Rewrite every one of the items below, substituting "desktop automation agent" for "computer-use agent" wherever it occurs and keeping everything else unchanged.
>> Start RECORD SET
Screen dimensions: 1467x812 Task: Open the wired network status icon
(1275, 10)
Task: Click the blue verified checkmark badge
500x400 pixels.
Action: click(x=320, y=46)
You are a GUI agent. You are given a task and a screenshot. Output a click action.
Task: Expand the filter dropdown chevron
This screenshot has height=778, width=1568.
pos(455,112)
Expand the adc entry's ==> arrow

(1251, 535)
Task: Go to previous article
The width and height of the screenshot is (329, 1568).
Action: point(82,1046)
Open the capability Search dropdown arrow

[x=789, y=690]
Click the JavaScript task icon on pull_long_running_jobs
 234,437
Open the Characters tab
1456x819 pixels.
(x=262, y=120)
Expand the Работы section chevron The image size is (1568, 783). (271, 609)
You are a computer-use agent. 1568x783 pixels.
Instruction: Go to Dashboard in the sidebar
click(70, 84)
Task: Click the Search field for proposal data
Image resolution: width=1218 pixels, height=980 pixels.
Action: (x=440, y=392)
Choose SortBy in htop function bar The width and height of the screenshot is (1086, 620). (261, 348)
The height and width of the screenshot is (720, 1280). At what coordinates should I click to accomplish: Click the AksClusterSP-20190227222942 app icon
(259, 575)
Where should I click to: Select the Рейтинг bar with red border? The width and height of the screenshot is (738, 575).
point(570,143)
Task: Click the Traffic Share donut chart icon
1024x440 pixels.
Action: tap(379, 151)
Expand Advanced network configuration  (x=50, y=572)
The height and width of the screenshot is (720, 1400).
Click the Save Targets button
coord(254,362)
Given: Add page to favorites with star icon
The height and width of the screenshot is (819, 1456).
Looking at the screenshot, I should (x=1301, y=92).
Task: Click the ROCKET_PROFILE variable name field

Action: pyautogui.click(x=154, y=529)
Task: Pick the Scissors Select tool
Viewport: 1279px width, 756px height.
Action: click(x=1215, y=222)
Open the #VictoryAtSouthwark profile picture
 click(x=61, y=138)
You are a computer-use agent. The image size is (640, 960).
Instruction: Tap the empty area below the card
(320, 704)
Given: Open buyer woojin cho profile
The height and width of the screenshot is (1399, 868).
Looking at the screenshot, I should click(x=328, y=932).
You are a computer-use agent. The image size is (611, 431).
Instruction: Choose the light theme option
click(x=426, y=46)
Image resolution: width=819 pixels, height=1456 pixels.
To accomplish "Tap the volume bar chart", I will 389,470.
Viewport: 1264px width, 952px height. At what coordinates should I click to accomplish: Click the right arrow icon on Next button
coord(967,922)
>> End RECORD SET
## [EXPECTED ANSWER]
Screen dimensions: 1467x812 Task: Open the wired network status icon
(1275, 10)
Task: Click the blue verified checkmark badge
500x400 pixels.
Action: click(x=320, y=46)
You are a GUI agent. You are given a task and a screenshot. Output a click action.
Task: Expand the filter dropdown chevron
This screenshot has height=778, width=1568.
pos(455,112)
Expand the adc entry's ==> arrow

(1251, 535)
Task: Go to previous article
The width and height of the screenshot is (329, 1568).
Action: point(82,1046)
Open the capability Search dropdown arrow

[x=789, y=690]
Click the JavaScript task icon on pull_long_running_jobs
 234,437
Open the Characters tab
1456x819 pixels.
(x=262, y=120)
Expand the Работы section chevron The image size is (1568, 783). (271, 609)
You are a desktop automation agent. 1568x783 pixels.
Instruction: Go to Dashboard in the sidebar
click(70, 84)
Task: Click the Search field for proposal data
Image resolution: width=1218 pixels, height=980 pixels.
Action: (x=440, y=392)
Choose SortBy in htop function bar The width and height of the screenshot is (1086, 620). (261, 348)
The height and width of the screenshot is (720, 1280). At what coordinates should I click to accomplish: Click the AksClusterSP-20190227222942 app icon
(259, 575)
Where should I click to: Select the Рейтинг bar with red border? The width and height of the screenshot is (738, 575).
point(570,143)
Task: Click the Traffic Share donut chart icon
1024x440 pixels.
Action: tap(379, 151)
Expand Advanced network configuration  (x=50, y=572)
The height and width of the screenshot is (720, 1400).
Click the Save Targets button
coord(254,362)
Given: Add page to favorites with star icon
The height and width of the screenshot is (819, 1456).
Looking at the screenshot, I should (x=1301, y=92).
Task: Click the ROCKET_PROFILE variable name field

Action: pyautogui.click(x=154, y=529)
Task: Pick the Scissors Select tool
Viewport: 1279px width, 756px height.
Action: click(x=1215, y=222)
Open the #VictoryAtSouthwark profile picture
 click(x=61, y=138)
You are a desktop automation agent. The image size is (640, 960).
Instruction: Tap the empty area below the card
(320, 704)
Given: Open buyer woojin cho profile
The height and width of the screenshot is (1399, 868).
Looking at the screenshot, I should click(x=328, y=932).
You are a desktop automation agent. The image size is (611, 431).
Instruction: Choose the light theme option
click(x=426, y=46)
Image resolution: width=819 pixels, height=1456 pixels.
To accomplish "Tap the volume bar chart", I will 389,470.
Viewport: 1264px width, 952px height. At what coordinates should I click to accomplish: Click the right arrow icon on Next button
coord(967,922)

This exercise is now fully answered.